Every climbing accident I've read a report on had a checklist moment that was skipped. Tying in wrong, belay device backward, cinch not tightened. These are 100 percent preventable with a 30-second check.
My sequence
First: I tie in.
Second: I check my knot.
Third: I check my harness (buckle doubled back, belt snug).
Fourth: my partner checks me. I check my partner. Out loud. With pointing.
Only then do we climb.
The knot
Figure 8 follow-through. Clean, dressed, six inches of tail. I hold up the knot and my partner says "good knot" out loud. Not "looks good." "Good knot."
If I can't see both loops of the figure 8 clearly, I retie. No second-guessing.
The harness
Waist belt buckle doubled back. This is the thing people forget. Double back means the webbing goes through the buckle twice. If it's only single-pass, the buckle can slip under load.
Leg loops fastened. Waist snug (one finger, not four).
The belayer
Device loaded correctly. Brake hand on the brake strand. Ready position. Partner says "on belay."

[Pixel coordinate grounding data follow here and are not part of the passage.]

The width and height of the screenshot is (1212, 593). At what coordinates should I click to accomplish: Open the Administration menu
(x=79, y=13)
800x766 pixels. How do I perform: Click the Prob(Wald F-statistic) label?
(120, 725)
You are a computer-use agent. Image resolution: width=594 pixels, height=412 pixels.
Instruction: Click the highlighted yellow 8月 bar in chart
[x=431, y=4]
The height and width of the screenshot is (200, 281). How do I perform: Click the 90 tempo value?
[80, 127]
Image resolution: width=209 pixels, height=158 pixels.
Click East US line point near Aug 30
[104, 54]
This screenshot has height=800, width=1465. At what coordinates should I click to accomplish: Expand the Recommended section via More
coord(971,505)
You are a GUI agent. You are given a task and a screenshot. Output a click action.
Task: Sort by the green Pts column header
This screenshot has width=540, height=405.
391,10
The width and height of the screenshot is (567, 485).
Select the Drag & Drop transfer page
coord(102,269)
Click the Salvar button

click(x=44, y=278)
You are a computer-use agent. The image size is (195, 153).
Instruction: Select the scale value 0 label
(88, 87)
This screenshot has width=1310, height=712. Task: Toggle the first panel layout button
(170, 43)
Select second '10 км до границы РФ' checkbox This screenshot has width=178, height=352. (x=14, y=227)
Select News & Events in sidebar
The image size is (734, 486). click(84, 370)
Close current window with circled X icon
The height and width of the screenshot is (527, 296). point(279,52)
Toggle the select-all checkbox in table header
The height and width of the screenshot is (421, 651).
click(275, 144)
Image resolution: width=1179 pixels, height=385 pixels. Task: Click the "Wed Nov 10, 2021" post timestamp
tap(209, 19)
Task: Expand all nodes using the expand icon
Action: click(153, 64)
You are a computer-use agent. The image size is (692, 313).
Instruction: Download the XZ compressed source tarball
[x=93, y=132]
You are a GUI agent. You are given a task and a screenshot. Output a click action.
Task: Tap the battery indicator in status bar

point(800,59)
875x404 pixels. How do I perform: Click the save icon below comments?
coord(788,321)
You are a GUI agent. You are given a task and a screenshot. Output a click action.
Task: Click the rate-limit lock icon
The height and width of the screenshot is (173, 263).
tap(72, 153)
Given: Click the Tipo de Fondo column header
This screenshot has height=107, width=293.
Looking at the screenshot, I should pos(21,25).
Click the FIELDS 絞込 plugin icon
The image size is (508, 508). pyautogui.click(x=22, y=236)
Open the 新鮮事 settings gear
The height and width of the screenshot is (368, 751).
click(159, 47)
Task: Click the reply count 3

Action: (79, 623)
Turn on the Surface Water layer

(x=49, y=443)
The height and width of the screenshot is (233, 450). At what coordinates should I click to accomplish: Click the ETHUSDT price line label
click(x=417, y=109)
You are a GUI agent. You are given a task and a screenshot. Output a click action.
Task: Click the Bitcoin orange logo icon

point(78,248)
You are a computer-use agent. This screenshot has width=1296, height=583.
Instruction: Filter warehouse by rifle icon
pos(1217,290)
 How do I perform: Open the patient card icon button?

I say "climbing." They say "climb on." Exact words, every time. Not "yeah." Not "uh-huh." "Climb on."
Why the ritual
Because autopilot is where accidents live. A 30-second check breaks autopilot and forces attention. Every single climber who has survived a near-miss will tell you they skipped a check.
Even if I'm climbing with my spouse, who knows my system inside out, we do the full check every time. Not because we distrust each other. Because the ritual is the safety.
Teaching new climbers
Verbalize every step. "Waist belt doubled back, good. Leg loops fastened, good. Knot tied, six inches of tail, dressed, good." It feels silly. It's how safety becomes habit.